The Fairey N.4 was a 1920s British five-seat long range reconnaissance flying boat. Designed and built by the Fairey Aviation Company to meet an Admiralty requirement for a very large four-engined reconnaissance aircraft, it was the world's largest flying boat when it first flew in 1923.

==Development==
Following an increase in experience with flying boats in 1917 the Admiralty issued Specification N.4. The specification called for a four-engined long-range reconnaissance flying boat. The Admiralty ordered two aircraft from Fairey and one from Phoenix Dynamo Manufacturing Company. Fairey sub-contracted the building of the second to Dick, Kerr & Co. of Lytham St.

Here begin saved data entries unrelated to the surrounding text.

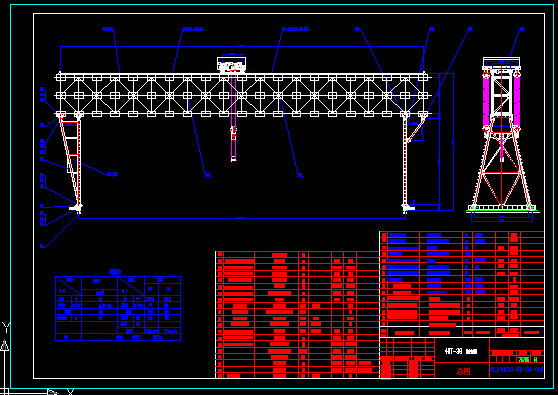Image resolution: width=558 pixels, height=395 pixels.
Task: Select the right gantry leg diagonal brace
Action: (416, 129)
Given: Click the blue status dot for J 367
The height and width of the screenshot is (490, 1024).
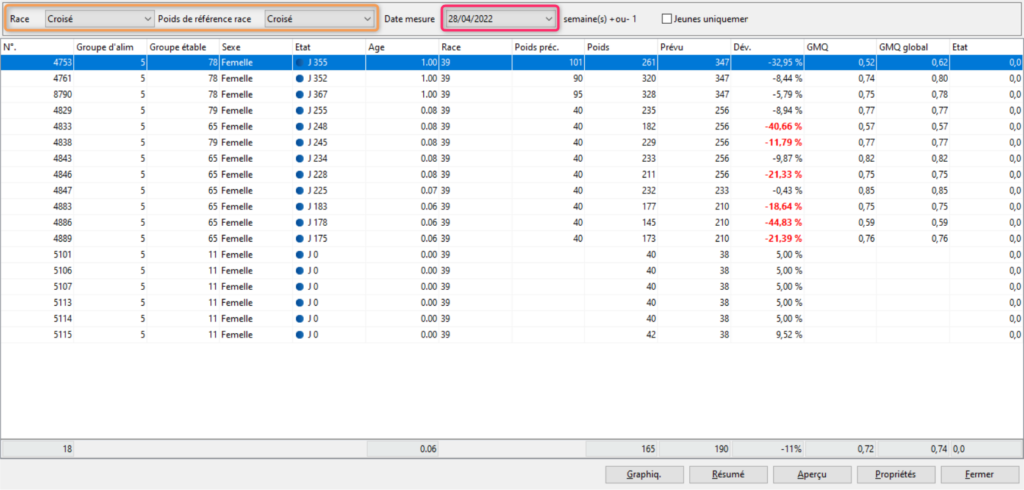Looking at the screenshot, I should click(x=301, y=94).
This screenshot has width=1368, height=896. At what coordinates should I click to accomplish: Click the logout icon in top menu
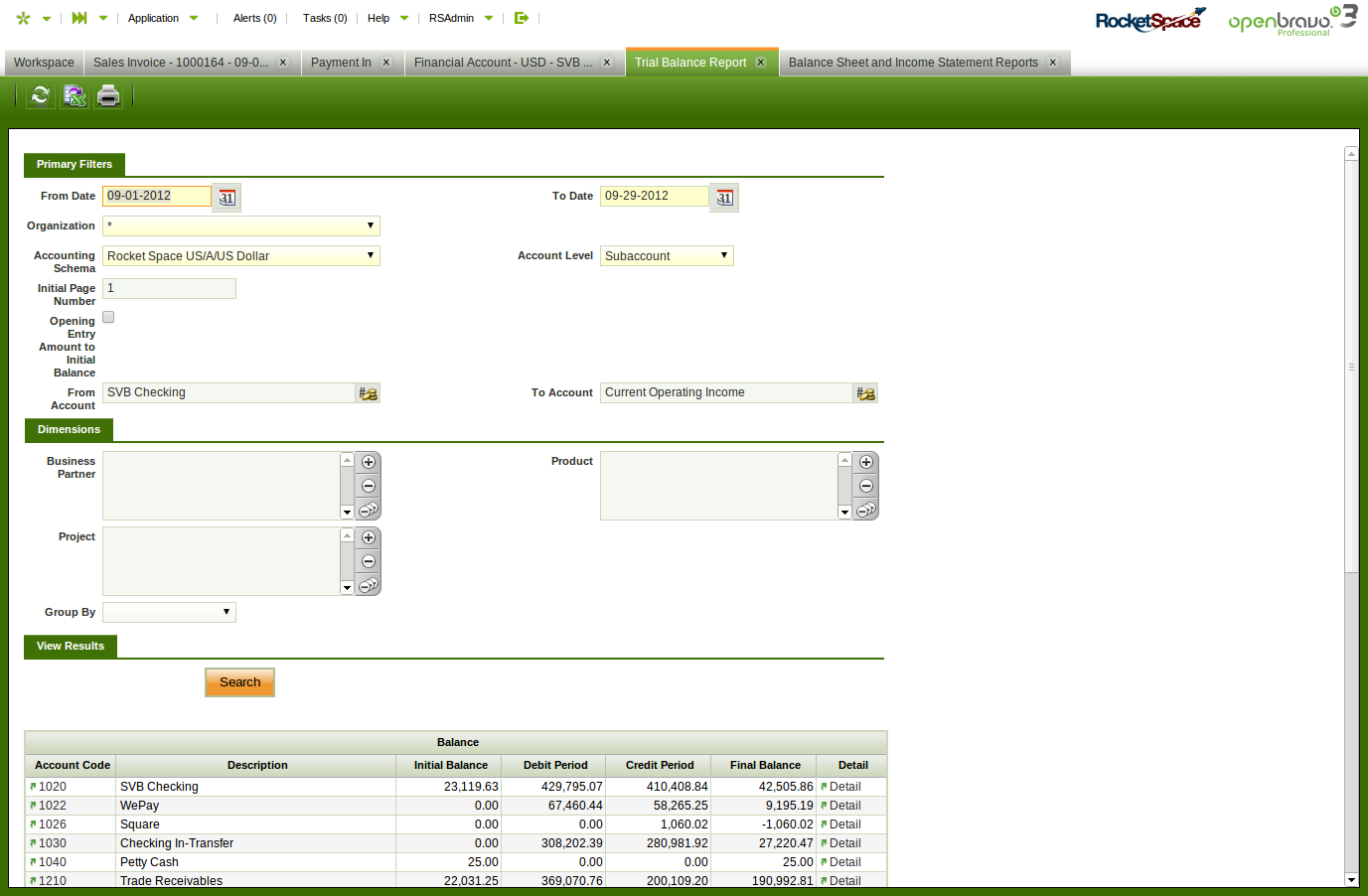coord(522,18)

Annes.

Not unusual for the era, the design was a biplane, with the engines mounted as two push-pull pairs between the upper and lower wing, each driving a four-bladed propeller.

The first N.4 (N118) (named Atalanta) was assembled by Phoenix Dynamo with a hull designed by Charles Nicholson, built by the Gosport Aircraft Company. Transported by road to the Isle of Grain, the aircraft was used for flotation tests, but not fully completed, remaining unflown and scrapped as the service lost interest in large flying boats. During April 1919 when the hull was complete, Flight reported the aircraft would be even larger than the Felixstowe Fury.

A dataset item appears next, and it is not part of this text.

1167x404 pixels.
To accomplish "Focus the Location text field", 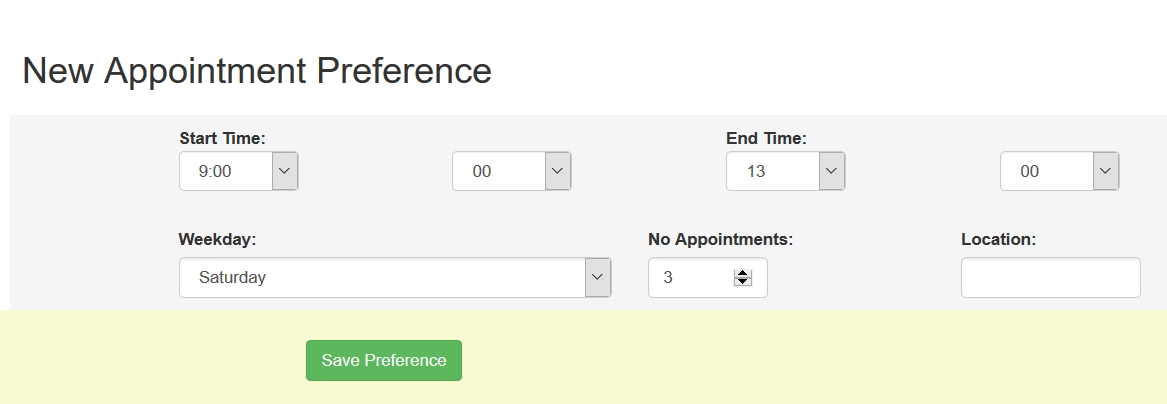I will 1050,277.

The second N.4 (also named Atalanta) first flew on 4 July 1923, powered by four 650 hp (485 kW) Rolls-Royce Condor IA piston engines. The hull built in Hythe by May, Harden & May and delivered to Lytham St. Annes for assembly. Completed in 1921, the aircraft was then dismantled, taken by road to the Isle of Grain and stored before for its first flight.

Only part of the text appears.